NRBs only deliver high FiO2 with a good seal, which is extremely rare. Espe ially when idiots take the valves off of them. Let me see if I can find these two articles that aren't on wiki for you.
 
Another citationed Wikipedia article, this one on high flow therapy

http://en.wikipedia.org/wiki/High_Flow_Therapy

AND I QUOTE:*

" Nasal cannulae used for oxygen delivery usually deliver 1–6 liters of oxygen per minute. The FiO2 the percent oxygen inhaled by the patient, usually ranges roughly from 24% to 35% as the 100% O2 delivered from the cannula is diluted by ambient air (21% oxygen). Flow rates for delivery of oxygen using typical nasal cannula are limited because medical oxygen is anhydrous, and when delivered from a pressurized source the gas cools as it expands with the drop to atmospheric pressure. Delivery of cold dry gas is irritating to the respiratory mucosa, can cause drying and bleeding of the nasal mucosa, trigger bronchospasm in asthmatics, and can increase metabolic demand by cooling the body. Thus oxygen delivery by nasal cannula is limited to less than 6 liters per minute.[2]
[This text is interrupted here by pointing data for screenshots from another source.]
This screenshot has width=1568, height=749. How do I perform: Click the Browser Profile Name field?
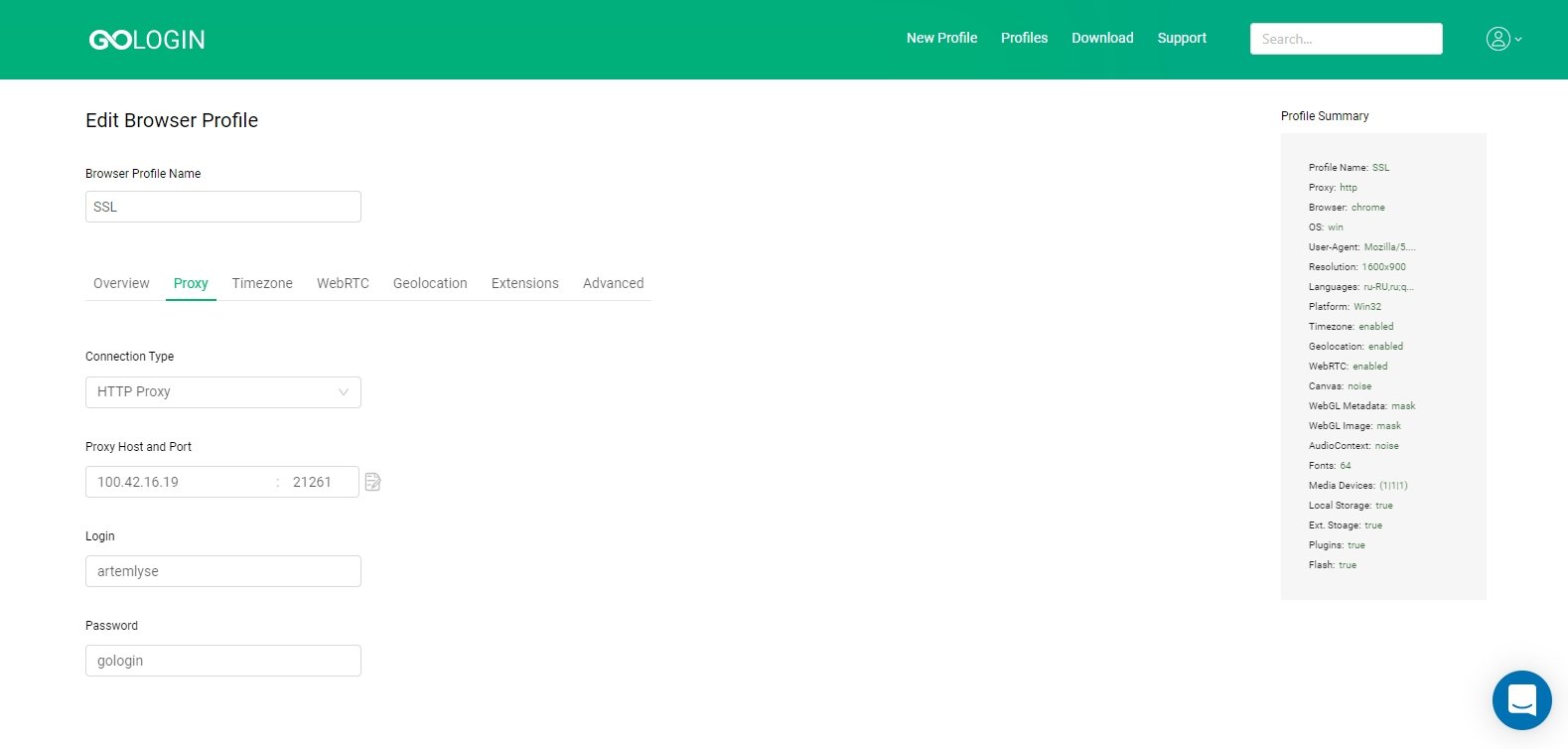click(223, 207)
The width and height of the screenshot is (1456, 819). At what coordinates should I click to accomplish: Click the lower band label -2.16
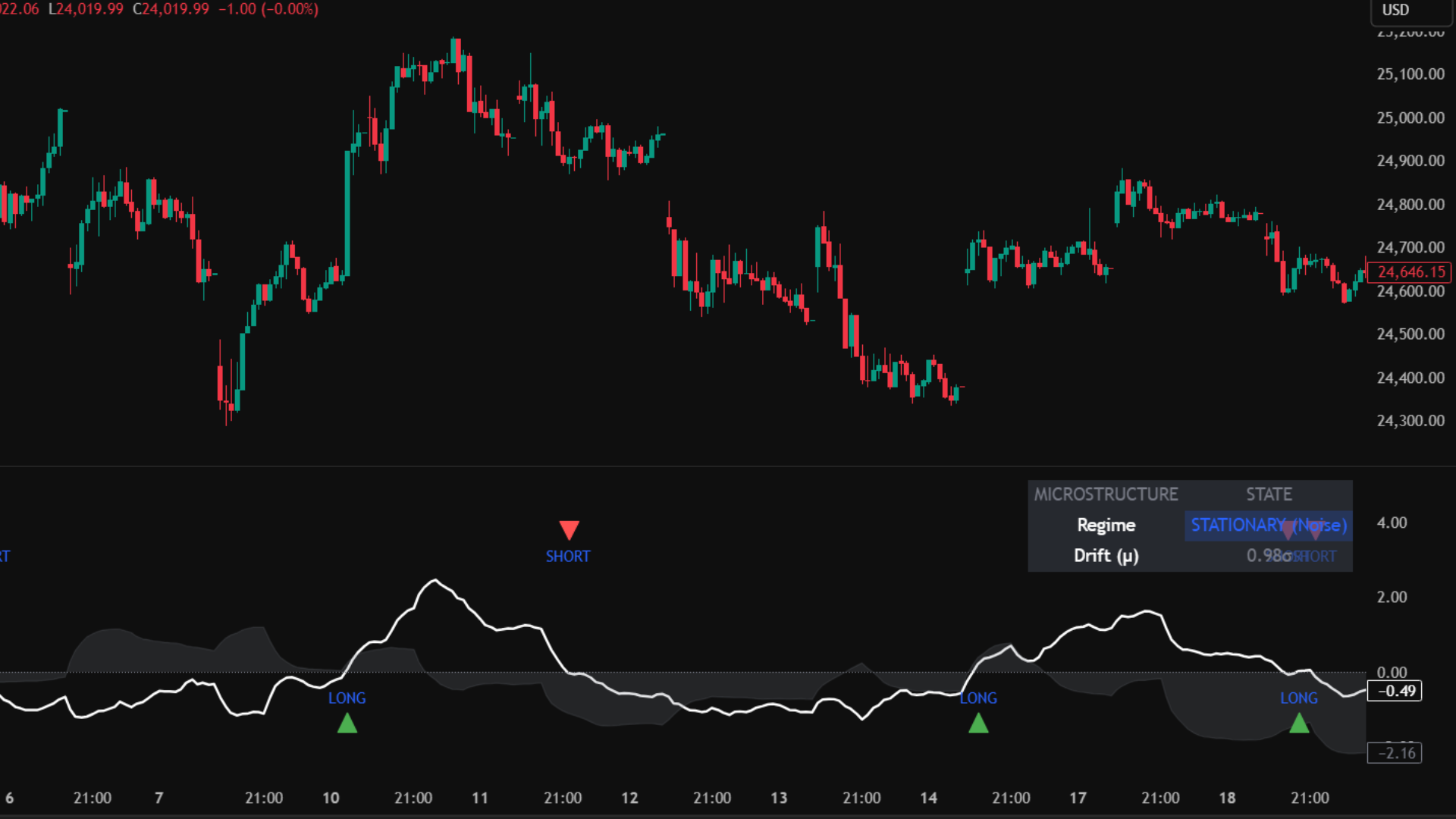1395,752
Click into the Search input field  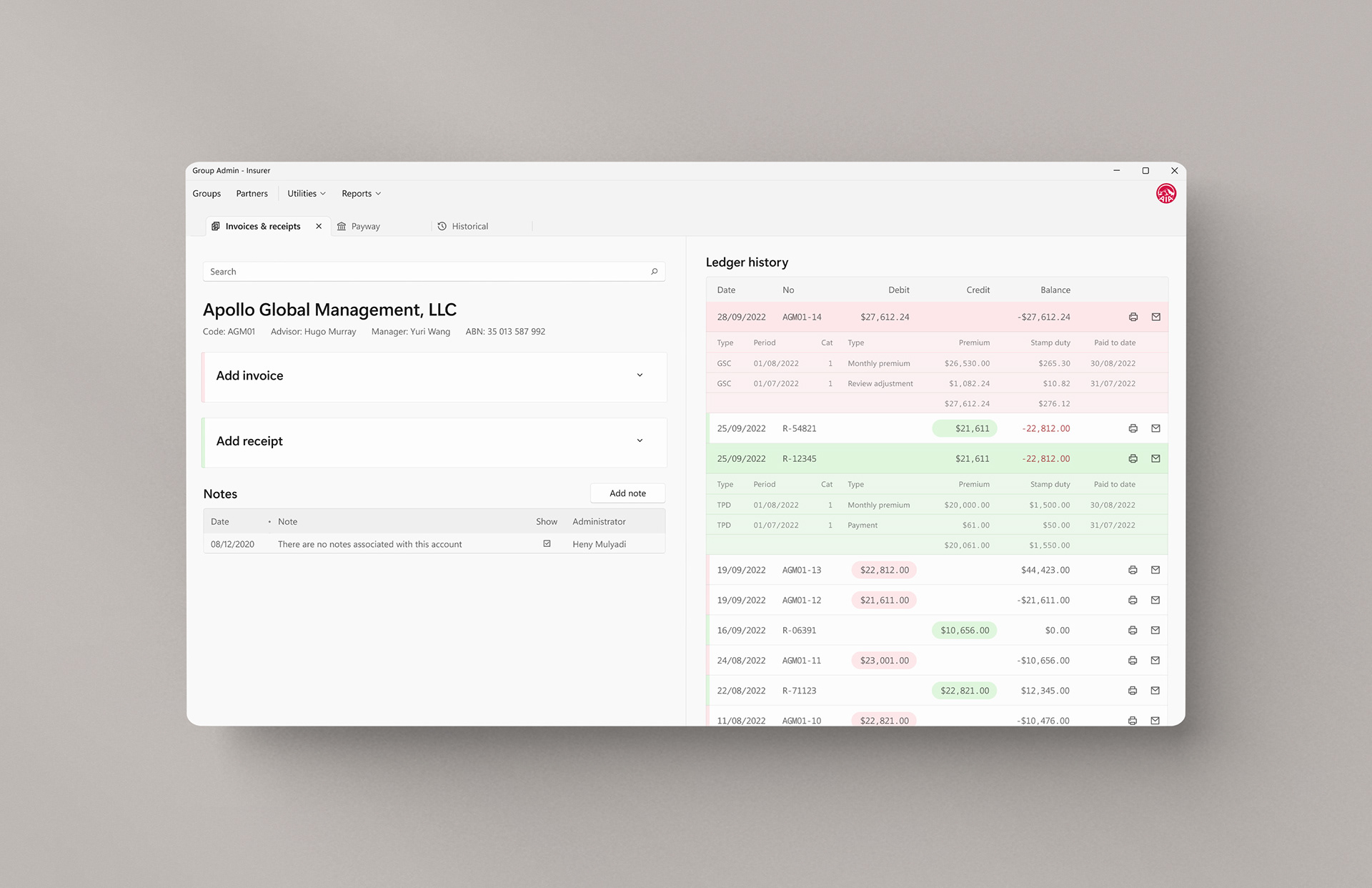[x=425, y=272]
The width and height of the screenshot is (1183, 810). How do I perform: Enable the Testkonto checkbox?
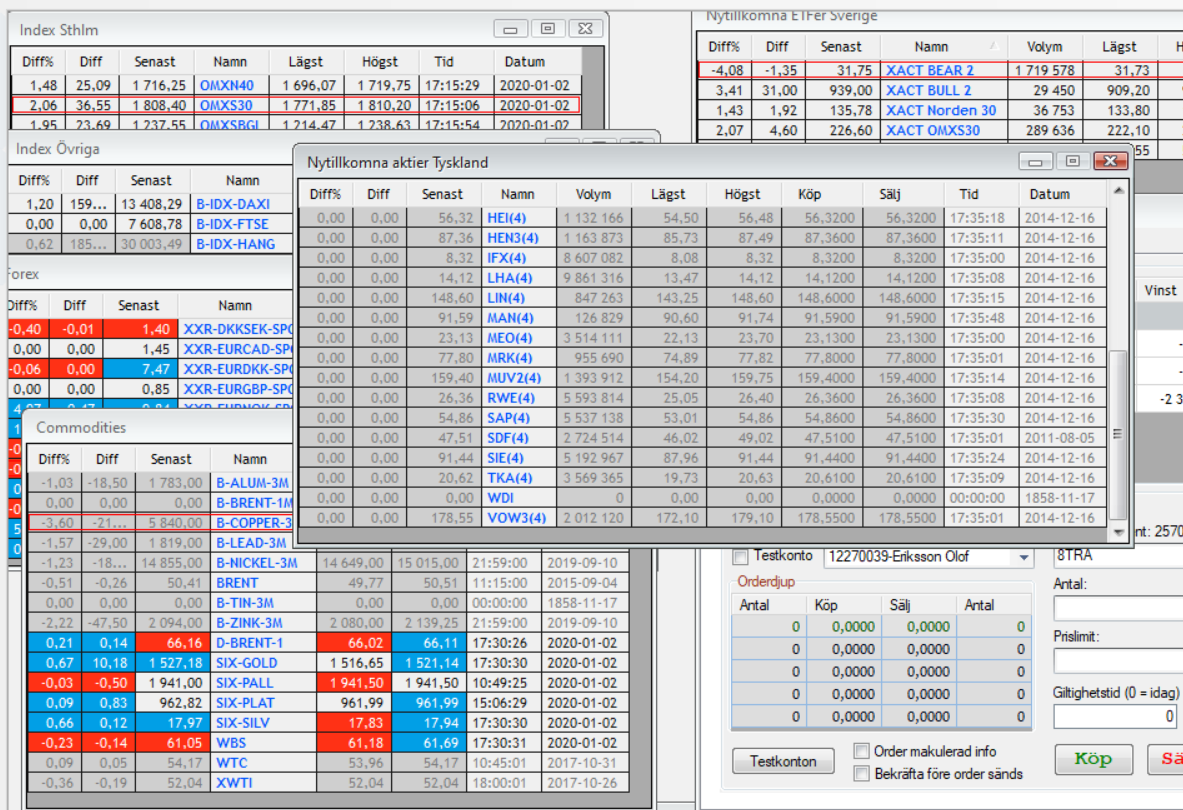click(x=741, y=556)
Even with quiet breathing, the inspiratory flow rate at the nares of an adult usually exceeds 12 liters a minute, and can exceed 30 liters a minute for someone with mild respiratory distress. The typical upper limit of oxygen delivery via nasal cannula of six liters a minute does not meet the inspiratory flow rates of the average adult and therefore the oxygen is then diluted with room air during inspiration. Prior to the advent of High Flow Therapy (HFT), when high FiO2 was required for respiratory support special face masks or intubation was required. With HFT, the goal is to deliver a respiratory gas flow volume sufficient to meet or exceed the patient's inspiratory flow rate. The gas is heated and humidified to give comfortable delivery of the respiratory support….
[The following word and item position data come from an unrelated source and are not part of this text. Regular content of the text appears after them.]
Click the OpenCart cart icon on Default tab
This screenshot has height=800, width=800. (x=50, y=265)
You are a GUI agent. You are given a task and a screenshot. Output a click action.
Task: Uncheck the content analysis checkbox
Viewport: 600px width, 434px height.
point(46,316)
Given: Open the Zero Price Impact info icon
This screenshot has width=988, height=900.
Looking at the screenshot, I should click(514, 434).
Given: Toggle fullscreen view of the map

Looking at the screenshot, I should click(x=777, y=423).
HFT requires the use of nasal cannulae and a system designed to deliver high flow rates and the pressure generated to do so. At the same time the nasal cannula must be small enough that they do not occlude more than 50% of the nares, as this allows flow during exhalation and flush out of end-expiratory CO2 to be removed from the nasopharyngeal cavity. If the cannula did seal, the high flow volume could prevent the removal of end-expiratory CO2 and potentially produce excessive pressure in the airway which may result in barotrauma."

ENDQUOTE

Citations:
McGinley, B.; Halbower, A.; Schwartz, A. R.; Smith, P. L.; Patil, S. P.; Schneider, H. (2009). "Effect of a High-Flow Open Nasal Cannula System on Obstructive Sleep Apnea in Children". Pediatrics 124 (1): 179–188. doi:10.1542/peds.2008-2824. PMC 2885875. PMID 19564298.

Waugh, J. B.; Granger, W. M. (2004). "An evaluation of 2 new devices for nasal high-flow gas therapy". Respiratory care 49 (8): 902–906. PMID 15271229.

Roca, O.; Riera, J.; Torres, F.; Masclans, J. R. (2010). "High-flow oxygen therapy in acute respiratory failure". Respiratory care 55 (4): 408–413. PMID 20406507.

Waugh, J. B.; Granger, W. M. (2004). "An evaluation of 2 new devices for nasal high-flow gas therapy". Respiratory care 49 (8): 902–906. PMID 15271229.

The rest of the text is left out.